Although it’s easy to describe the promised land — a nation that spends within its means, does a better job of meeting human needs, protects the environment, provides adequate systems for mass transit, and eschews fossil fuels for renewable sources of energy — it’s hard to imagine a smooth transition between our existing “growth is good” economy and a sustainable future.

It may be useful to summarize how we arrived at our current crisis. Our nation’s trade balance has been out of whack for years. While many nations (especially China and Saudi Arabia) produce things we want, the U.S. hasn’t been very successful at convincing overseas customers to buy what we produce, so our exports have a much lower value than our imports. We’ve “handled” the problem by borrowing billions of dollars from the governments of China and Japan.

At the same time, the indebtedness of the average American family has been growing at a rapid clip, due in part to the easy availability of credit cards. More and more Americans have been acquiring things they haven’t paid for yet — things we hope to pay for with money we’ll earn next year.

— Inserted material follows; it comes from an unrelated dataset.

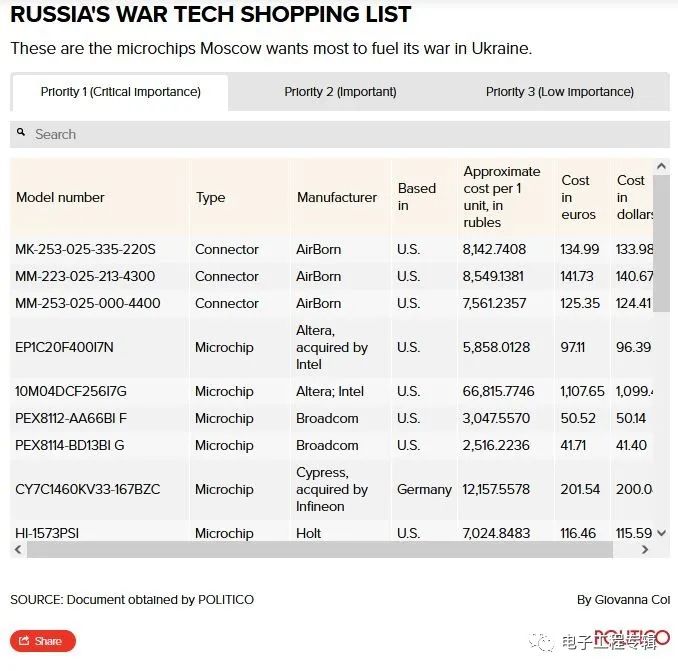Switch to the Priority 2 (Important) tab

[340, 92]
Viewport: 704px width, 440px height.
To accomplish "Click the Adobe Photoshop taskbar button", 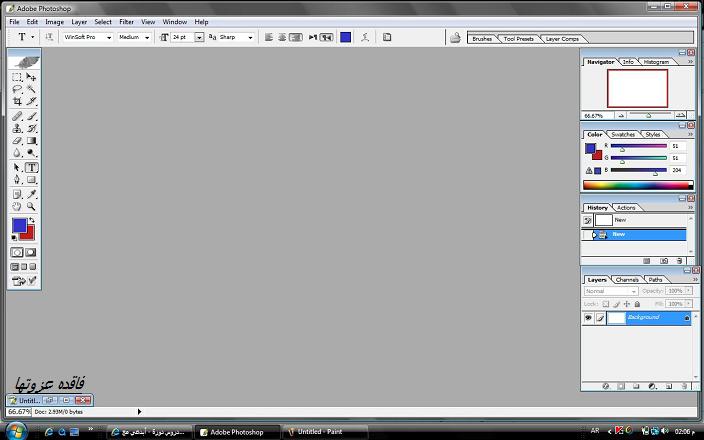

During the housing bubble, many of us, encouraged by profit-hungry bankers, decided to take out a second mortgage and use the cash to buy even more stuff. These loans were a new twist on run-of-the-mill indebtedness: they were backed by fictitious collateral.

The strong growth rates experienced by the U.S. economy during the 1990s and early years of this century turned out to be an unsustainable smoke-and-mirrors game. To a large extent, we were spending money we hadn’t earned. Much of the apparent wealth generated during the 1990s — money that didn’t really exist — has simply evaporated. The rest of it is heavily concentrated in the pockets of the demographic group that benefits most from the existing economic system: the richest 1% of Americans.

Keynes to the Rescue?

So, what to we do now? The classic Keynesian solution to an economic slump is for the government to lower taxes while simultaneously borrowing and spending a huge sum of money (presumably, money borrowed from the Chinese). Even those of us who support President Obama’s stimulus bill can’t quite shake a nagging worry that the solution sounds like the classic hangover cure — a little hair of the dog that bit you.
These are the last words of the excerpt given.